Surat pengantar dari ketua kring/lingkungan. Surat ini membantu Pastor Paroki atau Pastor Vikaris Paroki untuk memastikan status bebas (liber) dari calon mempelai. Umumnya, Ketua Lingkungan mengenal umat Katolik di lingkungannya. Namun, mereka yang merantau tidak selalu dikenal oleh Ketua Lingkungan bahkan oleh Pastor Paroki. Oleh karena itu, jika umat Katolik merantau ke tempat lain, hendaknya melapor kepada Pastor Paroki setempat dan Ketua Lingkungan tempat tinggal; atau, aktif datang ke gereja dan kegiatan-kegiatan lingkungan. Seandainya perantau itu tidak melapor kepada Ketua Lingkungan, hendaknya umat Katolik yang mengenal perantau tersebut berinisiatif mendekatinya agar melapor kepada ketua lingkungan atau Pastor Paroki; atau bisa juga umat Katolik yang mengenal perantau itu menginformasikannya kepada Ketua Lingkungan. Kita perlu aktif mencari, mengenal dan merangkul “kawanan domba” kita! Ketua Lingkungan hendaknya menghindari tindakan mempersulit calon mempelai saat meminta surat pengantar yang dibutuhkan untuk melangsungkan perkawinan.
Selain dokumen-dokumen di atas, jika dianggap perlu, bisa diminta dua dokumen lain. Pertama, fotokopi Kartu Tanda Penduduk dan Kartu Keluarga. Dalam kedua dokumen ini ditulis status perkawinan setiap warga Negara. Dokumen ini membantu Pastor Paroki mengecek status liber calon pasutri. Kedua, surat keterangan status liber, yang menyatakan bahwa calon mempelai memiliki status bebas atau tidak pernah menikah sebelumnya atau pasangannya telah meninggal dunia. Ahli hukum kanonik P. Silvester Susianto Budi, MSF menjelaskan bahwa surat keterangan status liber ini bisa diminta dari minimal dua orang yang kesaksiannya dapat dipercaya; maka, sebaiknya, bukan dari keluarga bersangkutan dan bukan pula dari orang yang tidak dapat dipercaya. Pastor yang melakukan penyelidikan kanonik perlu mengantisipasi tidak terjadinya penipuan atas ikatan perkawinan terdahulu.

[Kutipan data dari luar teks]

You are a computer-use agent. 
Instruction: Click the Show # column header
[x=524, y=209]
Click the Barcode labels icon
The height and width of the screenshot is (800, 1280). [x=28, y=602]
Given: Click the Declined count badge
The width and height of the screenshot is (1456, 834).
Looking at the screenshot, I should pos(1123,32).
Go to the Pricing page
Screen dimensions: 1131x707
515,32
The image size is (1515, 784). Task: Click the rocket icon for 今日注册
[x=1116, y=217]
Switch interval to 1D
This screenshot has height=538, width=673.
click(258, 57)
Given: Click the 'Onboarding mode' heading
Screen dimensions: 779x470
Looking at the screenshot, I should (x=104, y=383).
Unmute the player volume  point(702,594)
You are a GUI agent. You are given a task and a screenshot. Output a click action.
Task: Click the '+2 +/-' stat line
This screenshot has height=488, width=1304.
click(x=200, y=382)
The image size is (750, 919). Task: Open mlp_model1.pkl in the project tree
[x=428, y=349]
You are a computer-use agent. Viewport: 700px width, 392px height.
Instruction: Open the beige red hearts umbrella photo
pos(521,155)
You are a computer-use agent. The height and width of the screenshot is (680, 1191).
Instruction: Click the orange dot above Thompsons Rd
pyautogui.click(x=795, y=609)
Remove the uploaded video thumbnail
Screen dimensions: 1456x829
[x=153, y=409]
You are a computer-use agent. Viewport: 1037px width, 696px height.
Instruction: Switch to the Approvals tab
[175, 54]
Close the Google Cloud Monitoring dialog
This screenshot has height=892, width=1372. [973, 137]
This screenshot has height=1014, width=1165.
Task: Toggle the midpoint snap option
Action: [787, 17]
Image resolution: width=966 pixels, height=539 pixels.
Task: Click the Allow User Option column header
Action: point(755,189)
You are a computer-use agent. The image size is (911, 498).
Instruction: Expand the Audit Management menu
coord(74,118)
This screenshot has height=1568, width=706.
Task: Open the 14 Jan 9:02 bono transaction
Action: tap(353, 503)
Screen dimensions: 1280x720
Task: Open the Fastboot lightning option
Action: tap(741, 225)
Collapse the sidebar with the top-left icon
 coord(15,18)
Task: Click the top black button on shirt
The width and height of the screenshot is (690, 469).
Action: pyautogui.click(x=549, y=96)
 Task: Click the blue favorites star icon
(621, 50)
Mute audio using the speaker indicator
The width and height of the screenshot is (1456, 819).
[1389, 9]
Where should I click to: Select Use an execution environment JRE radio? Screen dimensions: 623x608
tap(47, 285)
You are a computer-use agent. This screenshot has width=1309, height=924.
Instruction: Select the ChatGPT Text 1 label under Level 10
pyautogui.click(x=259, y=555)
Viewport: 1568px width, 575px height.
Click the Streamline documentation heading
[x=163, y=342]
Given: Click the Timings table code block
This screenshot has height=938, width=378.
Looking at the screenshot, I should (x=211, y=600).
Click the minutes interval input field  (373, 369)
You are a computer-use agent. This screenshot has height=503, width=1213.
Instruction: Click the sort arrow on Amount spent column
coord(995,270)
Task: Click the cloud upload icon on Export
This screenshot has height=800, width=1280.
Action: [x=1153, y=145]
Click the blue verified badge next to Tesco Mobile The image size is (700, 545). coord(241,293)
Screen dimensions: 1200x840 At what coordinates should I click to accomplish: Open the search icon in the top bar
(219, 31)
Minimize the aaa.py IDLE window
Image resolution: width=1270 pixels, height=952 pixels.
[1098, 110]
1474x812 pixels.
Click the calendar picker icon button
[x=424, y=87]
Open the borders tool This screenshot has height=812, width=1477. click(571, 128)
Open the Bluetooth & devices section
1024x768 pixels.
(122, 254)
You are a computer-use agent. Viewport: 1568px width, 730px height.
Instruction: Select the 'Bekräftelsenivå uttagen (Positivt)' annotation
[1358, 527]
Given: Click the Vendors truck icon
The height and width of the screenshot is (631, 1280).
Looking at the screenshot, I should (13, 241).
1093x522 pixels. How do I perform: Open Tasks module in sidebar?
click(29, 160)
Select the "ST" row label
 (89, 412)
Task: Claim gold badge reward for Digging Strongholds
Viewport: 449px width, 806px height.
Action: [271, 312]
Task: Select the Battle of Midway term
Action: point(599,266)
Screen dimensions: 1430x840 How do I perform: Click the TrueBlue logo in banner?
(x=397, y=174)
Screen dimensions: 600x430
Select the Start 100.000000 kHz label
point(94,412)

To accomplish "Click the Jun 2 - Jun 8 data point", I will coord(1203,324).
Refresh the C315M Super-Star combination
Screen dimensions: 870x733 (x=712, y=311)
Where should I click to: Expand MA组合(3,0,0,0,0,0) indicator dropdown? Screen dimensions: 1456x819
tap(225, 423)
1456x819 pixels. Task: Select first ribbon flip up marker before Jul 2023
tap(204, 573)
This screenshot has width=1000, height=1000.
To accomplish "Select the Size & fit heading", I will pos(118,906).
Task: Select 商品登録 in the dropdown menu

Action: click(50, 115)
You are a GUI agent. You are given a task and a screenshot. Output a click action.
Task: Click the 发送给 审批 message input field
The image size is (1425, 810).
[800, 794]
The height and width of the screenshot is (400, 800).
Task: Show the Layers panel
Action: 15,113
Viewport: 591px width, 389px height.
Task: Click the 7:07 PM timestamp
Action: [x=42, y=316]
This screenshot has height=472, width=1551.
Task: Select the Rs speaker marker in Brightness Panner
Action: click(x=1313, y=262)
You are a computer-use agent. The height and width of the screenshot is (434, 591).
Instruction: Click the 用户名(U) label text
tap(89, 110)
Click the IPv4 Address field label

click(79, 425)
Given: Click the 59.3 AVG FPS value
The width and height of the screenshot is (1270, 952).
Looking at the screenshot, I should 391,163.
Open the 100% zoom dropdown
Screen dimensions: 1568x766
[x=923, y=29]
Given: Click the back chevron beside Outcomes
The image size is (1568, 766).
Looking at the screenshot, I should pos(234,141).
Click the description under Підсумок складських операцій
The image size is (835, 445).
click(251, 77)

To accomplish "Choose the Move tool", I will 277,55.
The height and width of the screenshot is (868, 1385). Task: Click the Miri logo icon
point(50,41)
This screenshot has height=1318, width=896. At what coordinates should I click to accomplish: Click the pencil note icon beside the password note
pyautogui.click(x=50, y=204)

Dua dokumen terakhir ini diminta, misalnya, jika Pastor yang melakukan penyelidikan kanonik kurang mengenal calon mempelai, atau calon mempelai adalah perantau. Kami sendiri pernah mengurus beberapa kasus perkawinan di mana calon mempelai laki-laki menyembunyikan informasi bahwa ia pernah menikah secara sah. Akibatnya, perkawinan yang ia langsungkan tidaklah sah.
Jika Gerard dan Alexia melangsungkan perkawinan di Paroki Santa Maria, maka setelah upacara perkawinan, Pastor Paroki atau Pastor Vikaris Paroki Santa Maria hendaknya secepat mungkin mencatatkan perkawinan tersebut dalam Buku Perkawinan di Paroki Santa Maria dan juga segera mengirimkan berita perkawinan tersebut ke Paroki St. Fransiskus, tempat di mana Gerard dibaptis agar dicatatkan dalam Buku Baptis Paroki (lih. kan. 1122).
Demikian paparan kami mengenai tempat dan pengurusan administrasi perayaan perkawinan secara Katolik. Semoga bermanfaat. Tuhan memberkati.